For years, I wondered why I invested so much of my time and life in rock climbing. Even when I abandoned it as a full-time pursuit, it occupied much of my leisure time. I felt I had spent all this time on this thing that was rather selfish at its heart. I could be spending this time in giving to my daughter or work or back to society in some way. It was my yoga teacher who helped me understand spending time feeding oneself and one’s soul is what enables you to have the capacity to give to others. I would be a different person entirely without rock climbing. I don’t know if I would have had the mental fortitude to weather some of the challenges I’ve faced in life and business.
Rock climbing has fed my soul in innumerable ways and has taught me so many lessons. It has been the catalyst for my love of the outdoors and the desire to protect our environment. It has taught me how to solve problems and how to narrow my focus. It has taught me to take judicious risks or face the consequences. It has taught me the grit and fortitude I’ve needed to weather storms in life and business. It has taught me to value experiences over things and has given me the desire to give those to my family and others in my life. I will forever be grateful for a rich and full life lived.
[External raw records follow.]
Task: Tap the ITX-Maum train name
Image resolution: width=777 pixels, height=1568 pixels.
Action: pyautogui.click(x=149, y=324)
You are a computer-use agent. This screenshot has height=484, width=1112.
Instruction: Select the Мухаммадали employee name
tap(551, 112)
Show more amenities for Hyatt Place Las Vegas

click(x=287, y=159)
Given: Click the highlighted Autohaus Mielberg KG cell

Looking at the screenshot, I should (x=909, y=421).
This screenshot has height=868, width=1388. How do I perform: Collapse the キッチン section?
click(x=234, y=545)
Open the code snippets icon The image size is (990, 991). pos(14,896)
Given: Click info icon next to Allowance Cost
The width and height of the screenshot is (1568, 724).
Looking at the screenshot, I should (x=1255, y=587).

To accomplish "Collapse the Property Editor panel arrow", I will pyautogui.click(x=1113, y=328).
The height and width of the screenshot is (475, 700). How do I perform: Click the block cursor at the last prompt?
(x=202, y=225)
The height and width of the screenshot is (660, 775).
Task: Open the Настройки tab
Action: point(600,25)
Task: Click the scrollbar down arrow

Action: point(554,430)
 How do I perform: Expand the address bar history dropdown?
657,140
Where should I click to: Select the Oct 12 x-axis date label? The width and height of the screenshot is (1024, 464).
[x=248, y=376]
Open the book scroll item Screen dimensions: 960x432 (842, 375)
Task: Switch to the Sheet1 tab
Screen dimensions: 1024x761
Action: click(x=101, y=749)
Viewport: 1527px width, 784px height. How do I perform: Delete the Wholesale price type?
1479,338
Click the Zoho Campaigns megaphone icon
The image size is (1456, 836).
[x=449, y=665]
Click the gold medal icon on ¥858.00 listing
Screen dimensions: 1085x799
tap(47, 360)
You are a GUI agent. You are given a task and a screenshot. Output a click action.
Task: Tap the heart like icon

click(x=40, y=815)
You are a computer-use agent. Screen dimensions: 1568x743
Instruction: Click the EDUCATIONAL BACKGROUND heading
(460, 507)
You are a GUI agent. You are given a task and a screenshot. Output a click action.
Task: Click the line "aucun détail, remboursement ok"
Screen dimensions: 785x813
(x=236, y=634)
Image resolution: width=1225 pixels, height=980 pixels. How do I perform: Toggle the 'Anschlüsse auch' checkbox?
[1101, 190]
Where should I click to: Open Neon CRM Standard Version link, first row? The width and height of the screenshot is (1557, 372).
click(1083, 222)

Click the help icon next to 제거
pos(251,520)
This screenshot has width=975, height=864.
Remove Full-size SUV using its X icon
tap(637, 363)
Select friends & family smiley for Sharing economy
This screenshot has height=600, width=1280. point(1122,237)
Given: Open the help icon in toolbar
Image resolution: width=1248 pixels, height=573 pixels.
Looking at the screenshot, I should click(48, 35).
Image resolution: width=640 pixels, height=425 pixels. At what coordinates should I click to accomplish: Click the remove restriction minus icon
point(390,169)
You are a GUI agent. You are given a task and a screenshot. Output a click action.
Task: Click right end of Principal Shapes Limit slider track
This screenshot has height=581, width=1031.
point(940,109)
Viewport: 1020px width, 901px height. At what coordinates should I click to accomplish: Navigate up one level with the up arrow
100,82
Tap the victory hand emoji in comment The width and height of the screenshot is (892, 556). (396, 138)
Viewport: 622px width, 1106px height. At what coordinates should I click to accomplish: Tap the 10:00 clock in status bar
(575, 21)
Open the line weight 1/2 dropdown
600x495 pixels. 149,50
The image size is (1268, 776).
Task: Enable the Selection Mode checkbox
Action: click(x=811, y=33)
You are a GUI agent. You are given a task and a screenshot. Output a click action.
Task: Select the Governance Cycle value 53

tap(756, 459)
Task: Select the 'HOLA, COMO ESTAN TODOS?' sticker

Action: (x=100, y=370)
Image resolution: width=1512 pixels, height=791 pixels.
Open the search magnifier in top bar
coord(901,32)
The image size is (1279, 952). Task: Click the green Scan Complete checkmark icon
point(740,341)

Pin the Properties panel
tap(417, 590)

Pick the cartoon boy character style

There are times in business, at MJ Freeway, when I feel I’m on Spitzkoppe’s metaphorical rest ledge, having climbed so many thousands of feet of committing climbing already and with the hardest part yet to come. And this time, I’m the one racking up for the lead, to be on the sharp end of the rope. The next bit will take every reserve of grit, fortitude, and years of technical experience to accomplish, but most of all, it will take the attitude, of “I’m going to do this because there is no other option I will accept.” And I couldn’t be more excited. There are so few opportunities in life to do something truly exceptional. You can’t fall if you don’t climb, but there’s no joy in living your whole life on the ground.